FÉ BRASILEIRA NO GOLFO

Capelão protestante do Exército britânico no Iraque naturalizou-se inglês, mas nasceu no Brasil

Não existe quase nada em comum entre o sertão da Paraíba, no Nordeste brasileiro, e as imensidões desérticas do Iraque além de bastante calor e um quadro de desolação e pobreza. Lá, como cá, as condições de vida são difíceis – sobretudo, a partir de 2003, quando iniciou-se um conflito que parece sem data para terminar e tem provocado a morte de milhares de civis. Na Paraíba, não existe guerra, exceto aquela perpetrada há décadas contra a fome e a seca. Mas o que quase ninguém sabe é que um brasileiro – vá lá, ele naturalizou-se britânico, mas é paraibano de berço – está atuando no conflito, apesar de o Brasil não ter enviado tropas para compor a coalizão internacional liderada pelos Estados Unidos. É Carlos Alberto Tomé da Silva, clérigo anglicano e capelão do Exército inglês no Iraque. Missionário ligado a ações sociais quando vivia no Brasil – ele atuou, por exemplo, entre agricultores do Movimento dos Trabalhadores Rurais Sem-terra –, Tomé, que ostenta a patente de capitão, é o primeiro brasileiro a ocupar tal cargo. Embora não faça comparações entre o que vê no Oriente Médio e o que deixou para trás no sertão, ele sabe que tudo faz parte de um longo processo de experiência: “Meu passado no Brasil foi como uma preparação inconsciente para a realidade que estou vivendo atualmente”, diz.

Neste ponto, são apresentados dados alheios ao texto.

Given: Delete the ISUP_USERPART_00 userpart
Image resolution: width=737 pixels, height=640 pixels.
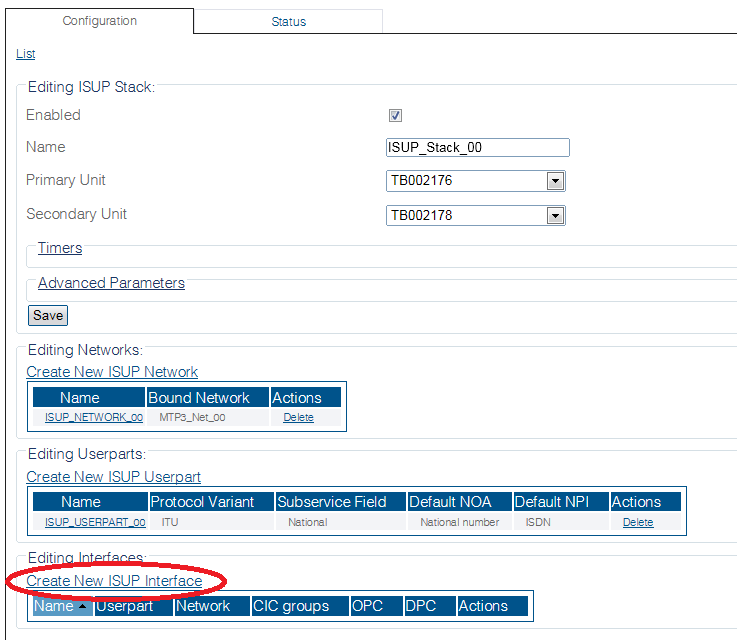Looking at the screenshot, I should [x=638, y=523].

Carlos Tomé retornou recentemente do Golfo para um período de descanso e recuperação junto à família, na Grã-Bretanha. O militar rejeita o rótulo de herói, mas basta conversar um pouco com ele para saber que passou por poucas e boas. “Na região desértica no sul do Iraque, a temperatura passa dos 50 graus centígrados”, conta. “E é preciso manter a farda de oficial, que inclui o pesado colete à prova de balas e capacete”. Isso é apenas um detalhe da dura rotina. Sob sua responsabilidade, está o bem estar emocional e espiritual de toda a tropa inglesa. Mas ser capelão não é fácil, além de enfrentar um sol escaldante ele ainda tem que cuidar do lado emocional dos soldados – entre eles, o príncipe Harry, filho de Charles e Diana e terceiro na linha de sucessão da Coroa inglesa. “Quando ele era cadete na Academia Real Militar de Sandhurst, eu já era oficial e sempre nos cruzávamos”, lembra.

Experiência no sertão – Como era de se imaginar, a trajetória de Tomé foi longa. Formado em Teologia e em Letras, ele vinculou-se à Operação Mobilização, agência missionária internacional que envia obreiros para todo o mundo. Depois de trabalhar em São José dos Campos, interior de São Paulo, e viajar por cerca de dois anos pela Ásia e África, ele foi parar no Reino Unido. Ali, trabalhou na recuperação de ex-presidiários, função que acabou lhe proporcionando o acesso à cidadania britânica. Em seguida, Tomé retornou ao Brasil, onde estudou Direito e tornou-se ministro anglicano. E foi entre os sem-terra que pôde colocar em prática seu treinamento evangelístico, fundando uma comunidade anglicana chamada Santo Estevão. Dali, para se ligar à Igreja no Reino Unido foi só uma questão de tempo. “Ao saber da necessidade do Exército britânico em recrutar capelães, me inscrevi e passei pelo processo de recrutamento. Recebi a vaga no Castelo de Windsor, sendo entrevistado pelo bispo da rainha Elizabeth II. Só depois de um curso no centro de Capelania do Exército é que fui para a Academia Sandhurst”, conta.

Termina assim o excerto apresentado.